A paper for which I am the co-author for has been accepted for publication at the ENTER 2013 conference. The paper is titled "Engineering Augmented Tourism Experiences" and will be presented at the conference between the 22nd and 25th of January 2013 (which for this year takes place at Innsbruck, Austria).
The ENTER conference focuses on applying information and communication technologies to the areas of travel and tourism. According to the conference the proceedings are to be published by Springer, Wien - New York.

More information about it can be found here.

Kinect-controlled concept car

Toyota recently showcased a Kinect-controlled concept car in a Japanese trade show. The car is called Smart Insect and is equipped with two Kinects placed on its roof, facing forwards and backwards respectively.
These are there to enable recognition of the car owner and to facilitate keyless entry as well as analyse movemements to open the gull-wing doors when he/she approach the vehicle. An interesting idea which shows the many application areas cost-effective gaming technology can be easily integrated with.

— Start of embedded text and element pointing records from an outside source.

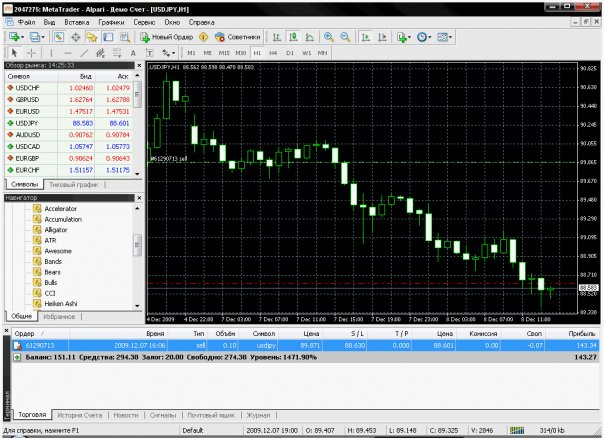Open the profiles dropdown in toolbar
This screenshot has width=604, height=438.
click(x=43, y=36)
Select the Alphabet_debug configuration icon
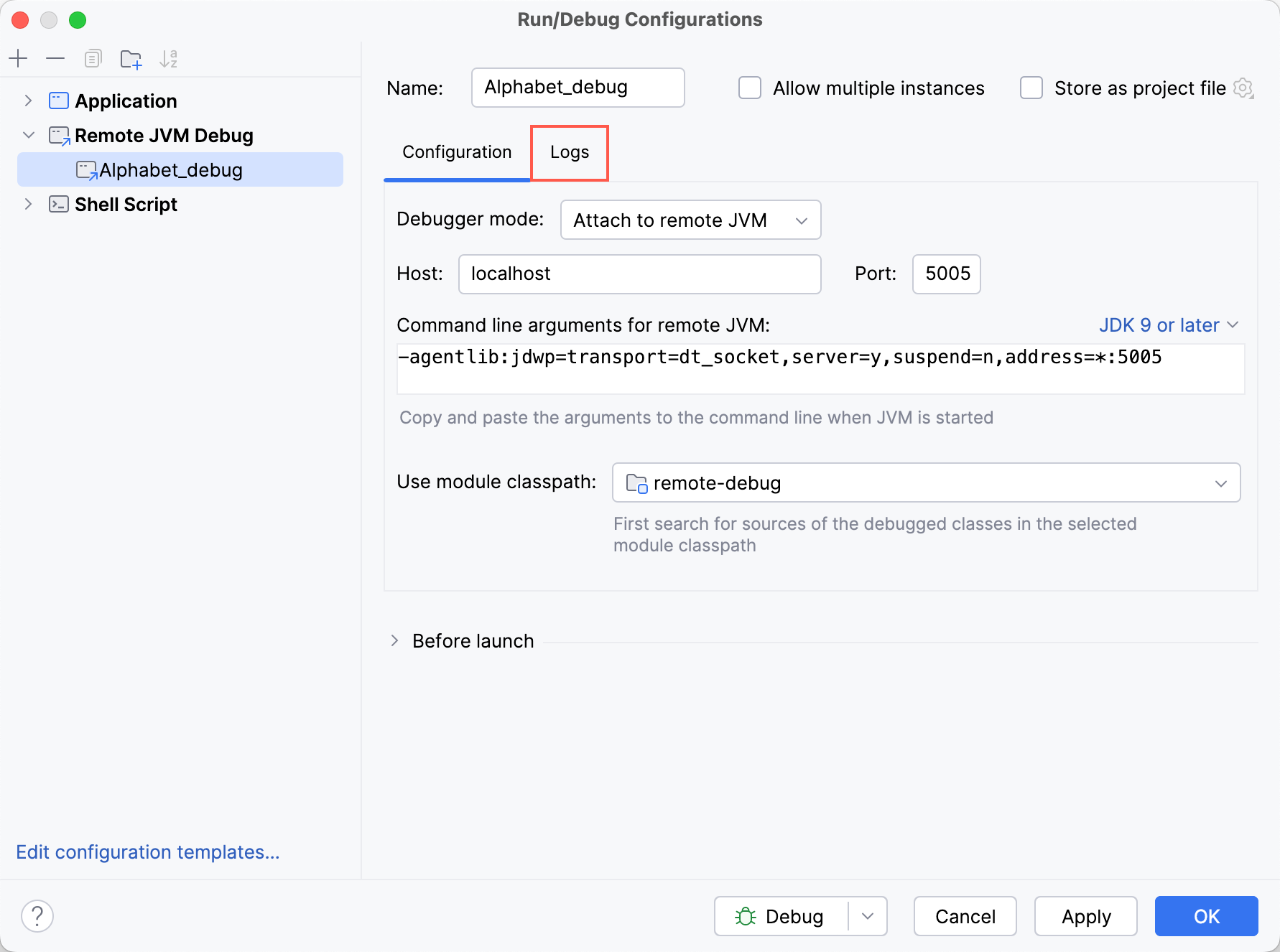The width and height of the screenshot is (1280, 952). (86, 169)
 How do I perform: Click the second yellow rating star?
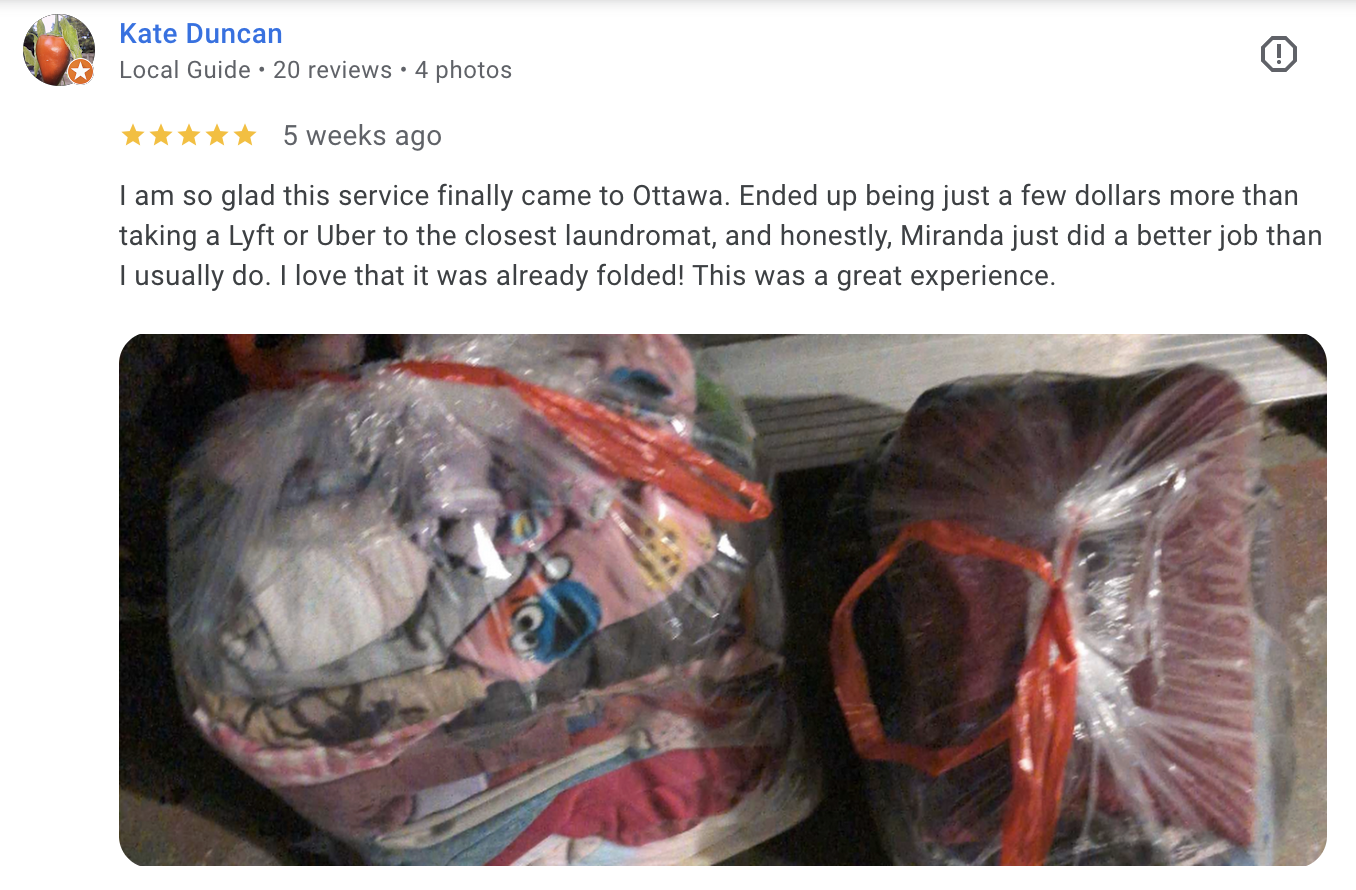click(161, 135)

Make Something Unreal Live 2013

Make Something Unreal Live, a student development competition Epic Games is behind is making another appearance next year. This time Epic is partnering up with Wellcome Trust to provide the theme for the competition, which should "cleverly play on the theme of Mendelian inheritance, which spans concepts such as variation, mutation and other behaviours of the human genome" according to the press release.
The pitch deadline is for the 2nd of November and I am already encouraging students of mine here at Bournemouth University to participate (shortlisted teams will then work on a game, all of this leading up to the winning group receiving an Unreal Engine 4 license), especially seeing a past student of mine was a member of the winning team for the Gamify Your PhD Wellcome Trust competition (see older blogpost on this here). For entering the contest see official website here.

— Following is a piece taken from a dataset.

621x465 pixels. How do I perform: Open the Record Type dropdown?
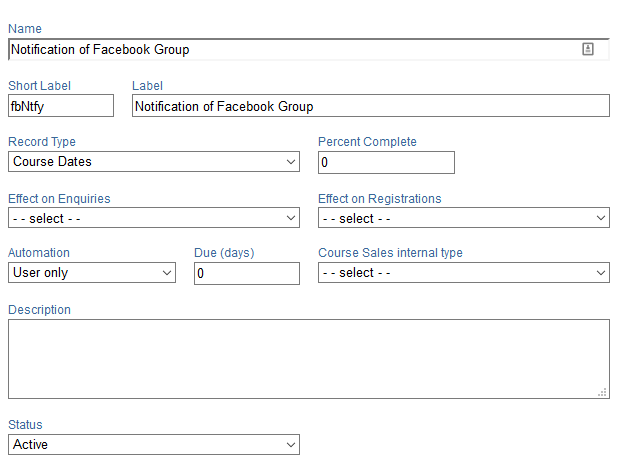point(154,162)
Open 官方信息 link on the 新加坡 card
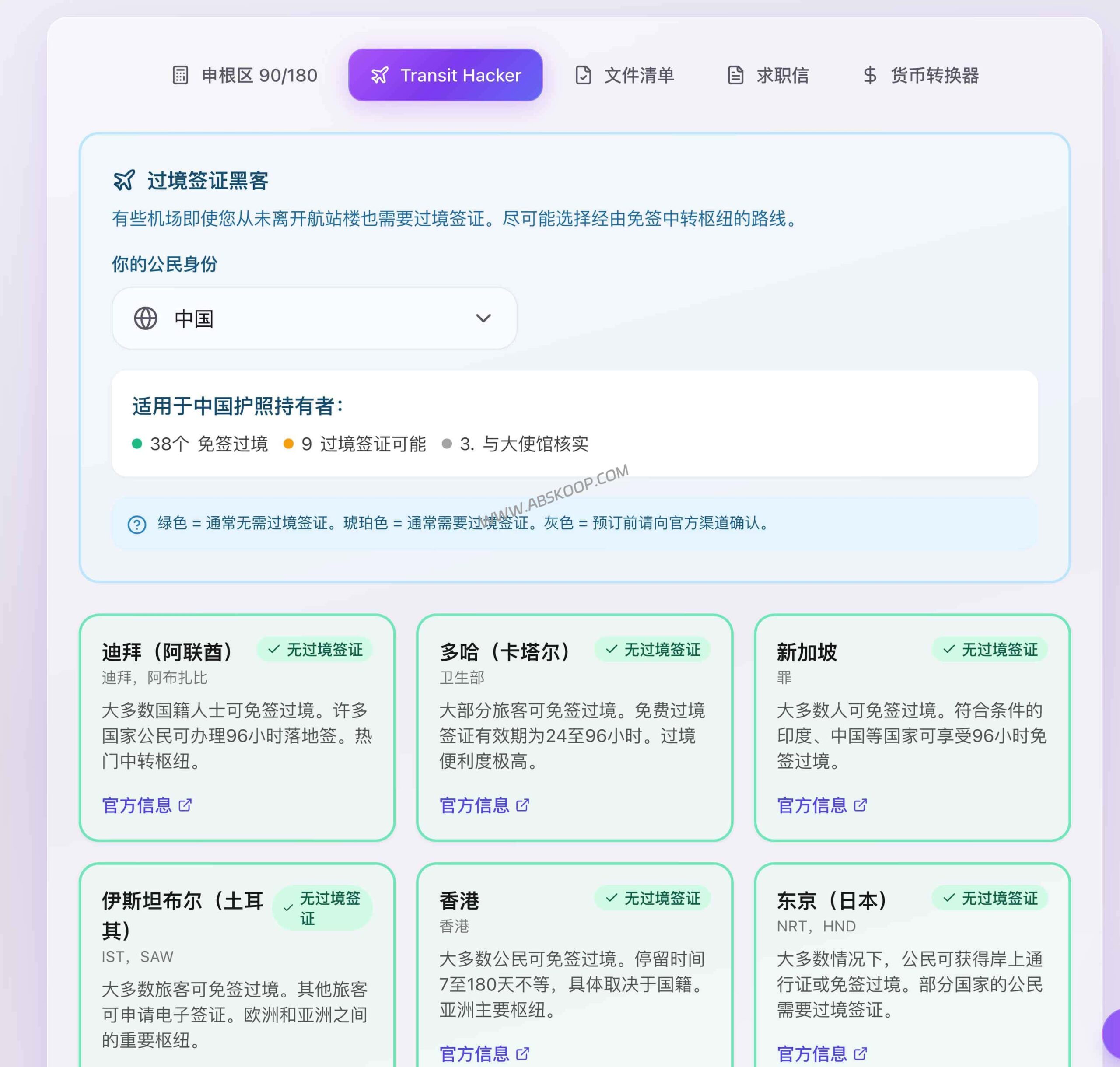This screenshot has width=1120, height=1067. [x=814, y=805]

Reviewer for new CryEngine book

A few months ago I reviewed chapters for a CryENGINE instructional handbook, which I can report is now published by Packt Publishing. The book, authored by Sean Tracy and Paul Reindell and titled CryENGINE 3 Game Development; Beginners Guide, offers great tuition in Crytek's game engine and is worth having if you're looking for a comprehensive resource on this very powerful engine.
With the authors being actual Crytek employees (and with this being Sean Tracy's second Packt CryENGINE book) I can only but recommend this one, more information about it on its official Packt site here

Wednesday, 3 October 2012

Beneath A Steel Sky sequel greenlit

I blogged about this a few days ago; the promised Beneath A Steel Sky sequel has been greenlit, despite the Broken Sword Kickstarter campaign falling short of the $1 million threshold (see here for more details) Revolution Software originally asked for.
The game is to be produced for PC, iOS and Android platforms though console ports are also mooted. Very importantly Dave Gibbons, the comic book artist responsible for the graphics on the original game, is also said to be onboard with this which surely makes this an even more anticipated release.

Monday, 1 October 2012

Sony patents biometrics idea

It has come to light that Sony patented, in recent months, an idea/invention with which they would be able to identify users using biometrics data. This is said to be based on a contraption which can include biometric "fingerprint sensors, hand sensors, face recognition systems, iris scanners retinal scanners, voice pattern analyzers and DNA analyzers", at least according to Sony. More can be read about this here on the patent filed.
Use of identification for gaming profiling can of course be quite a breakthrough as it would remove many limitations and introduce a number of new possibilities indeed, though to be honest this does sound very sci-fi (in a bad way) and quite significantly intrusive (for obvious reasons). Also, the legalities and security issues of Sony collecting and storing information such as this are other issues for consideration.

Still, despite all these major reservations, this is just a patent on development at this stage and it remains interesting nonetheless to see big players like Sony actively exploring the introduction of biometrics to their systems in the near future.